Adem günah işlemedi diyen kimse

     “Adem günah işlemedi” diyen kimse Kur’an’ı yalanlamaktadır. Bu kimse tevbe etmeye davet edilir. Eğer tevbe etmezse öldürülür.

Çünkü yüce Allah şöyle buyuruyor:

(TÂHÂ suresi 121. ayet)

فَاَكَلَا مِنْهَا فَبَدَتْ لَهُمَا سَوْاٰتُهُمَا وَطَفِقَا يَخْصِفَانِ عَلَيْهِمَا مِنْ وَرَقِ الْجَنَّةِ وَعَصٰى اٰدَمُ رَبَّهُ فَغَوٰى 

Bunun üzerine onlar (Âdem ve eşi Havva) o ağacın meyvesinden yediler. Bu sebeple ayıp yerleri kendilerine göründü ve cennet yaprağından üzerlerine örtmeye başladılar. Âdem, Rabbine isyan etti ve yolunu şaşırdı. 

“Adem Rabbine asi olup yolunu şaşırdı.” (Taha, 121)

Masiyet (günah); şer’i bir emre aykırı davranmak demektir.

Allah’ın gönderdiği elçileri ve indirdiği kitapları aracılığıyla bildirdiği bir emrine karşı gelen kimse, asi, günahkâr olmuştur.

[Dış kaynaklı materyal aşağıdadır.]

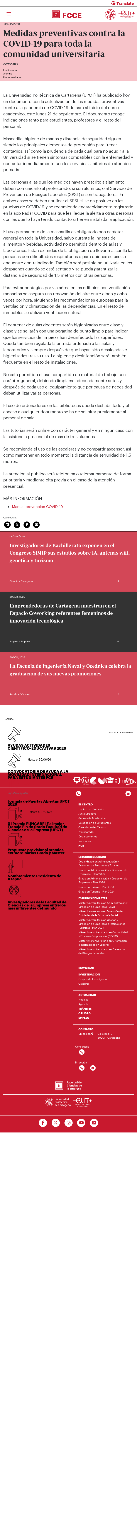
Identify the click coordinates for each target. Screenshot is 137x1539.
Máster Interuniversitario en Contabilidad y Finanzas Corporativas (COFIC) (103, 934)
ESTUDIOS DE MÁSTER (92, 898)
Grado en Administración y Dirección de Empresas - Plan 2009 (102, 871)
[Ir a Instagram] (68, 1123)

Bu davranışı, Allah’ın kendisine yönelik takdir ve kazasının kapsamına girse de.

Ama yukarıdaki sözü söyleyenler, günahın Allah’ın kaderinin dışına çıkmak olduğunu sanıyorlar. Oysa Allah’ın takdirinin dışına çıkmak mümkün değildir. Çünkü mahlûkattan hiç kimse Allah’ın belirlediği kaderin dışına çıkamaz. 

Eğer günah, yalnızca kaderin dışına çıkmaktan ibaret olsa, o zaman İblis, Firavun, Nuh’un kavmi, Ad ve Semud kavimleri ve bütün kâfirler asi ve günahkâr sayılmazlar. 

Çünkü onlar da her ne yapıp etmişlerse Allah’ın kaderi dahilinde yapmışlardır. 

Aslında böyle birine dayak atıp aşağılamak gerekir. Kendisine yönelik olarak sergilenen bu davranışı zulüm olarak nitelendirecek olursa, ona denilmeli ki:

“Sana bu zulmü yapan kişinin bir günahı yoktur. Çünkü o da diğer mahlûkat gibi Allah’ın kaderinin içinde hareket ediyor.”

Kısacası bunu söyleyen kişi çelişkiler içindedir, bir halde karar kılamaz.